MRTI took criticism it was not engaging with communities to heart. Now that’s core to its mission

by Rich Copley | Presbyterian News Service

The Rev. Dr. Gregory Simpson, at right, and the Rev. Kerri Allen of the Committee on Mission Responsibility Through Investment speak to the Presbyterian Mission Agency Board Thursday about efforts to better engage communities. (Photo by Rich Copley)

STONY POINT, New York — The members of the Committee on Mission Responsibility Through Investment (MRTI) heard the criticism: While they were making policy decisions about companies that were having a negative impact on the communities around them, the committee members were not engaging with those impacted communities.

“We had to confess that we were not doing that,” the Rev. Kerri Allen, vice-chair of MRTI, said to the Presbyterian Mission Agency (PMA) board Thursday afternoon, the first day of its September meeting. “We went back to MRTI roots which had done that in the past, had been involved in this engagement with communities — where a lot of us who were newer members on the committee didn’t realize that this was part of our history.

“And the leadership at MRTI that were looking forward said, ‘That is a valid critique. We have to respond to that. We have to respond to what the General Assembly has said on environmental racism and take that seriously, and also take those voices seriously.”
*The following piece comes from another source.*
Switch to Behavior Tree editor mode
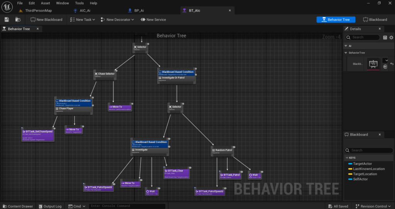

Thursday afternoon’s talk, “Cultural Humility Training,” took a look at MRTI’s perspective on environmental racism and justice, now reflected in most aspects of its work, from the way it conducts quarterly meetings to its guideline metrics, scoring companies’ environmental records.

“Environmental racism is now a central piece of what we do at MRTI,” at-large committee member the Rev. Dr. Gregory Simpson said during the presentation. “We have to engage in this actual problem with some amount of forethought in every deliberation.”

That started with looking at some terms that Simpson acknowledged can get a bit murky if you Google, say, “environmental justice.”

In the talk, environmental justice aims to solve problems created by “the confluence of environmental destruction, racism, and poverty.” The aim, Simpson said, is to make environmental protection more democratic, applying the political and ethical question, “Who gets what, why, and in what amount.” They also had to define paternalism, for which they used Merriam-Webster’s language, “a system under which an authority undertakes to supply needs or regulate conduct of those under its control in matters affecting them as individuals as well as in their relations to authority and to each other.”

Environmental racism was defined as “the disproportionate burden of environmental problems that people of color take on,” due to conditions such as substandard housing, living in less-desirable areas, and lacking the resources to get out.

Moving forward, the committee members said they were guided by Reformed theology as well as Presbyterian policy. The focuses on racism and poverty are also clearly in line with the goals of the Presbyterian Mission Agency’s Matthew 25 invitation. MRTI’s guideline metrics scores now include social impacts such as a company’s effect on the neighborhoods surrounding its operations and record on human rights.

Rob Fohr, director of Faith-Based Investing and Corporate Engagement for the Presbyterian Church (U.S.A.), speaks to the Presbyterian Mission Agency Board at Stony Point Center Thursday. (Photo by Rich Copley)

And as the committee members and Rob Fohr, director of Faith-Based Investing and Corporate Engagement for the Presbyterian Church (U.S.A.) detailed, the committee engaged at two of its meetings this year, visiting with people impacted by climate change in New Orleans and the ravages of living near an oil refinery in Detroit.

Simpson and Allen told the board members tales of floating over stop signs and utility poles in communities around New Orleans and homes devalued down to a couple thousand dollars and residents suffering a wide variety of health impacts from living near a Marathon refinery in Detroit.

They weren’t easy situations to be in and hear about, but committee members acknowledge hearing from impacted communities is vital.

“Each MRTI member has had to have an understanding of what’s going on in the communities that we are talking about” Simpson said. “When you hear the problems and have to make decisions, that’s not easy.”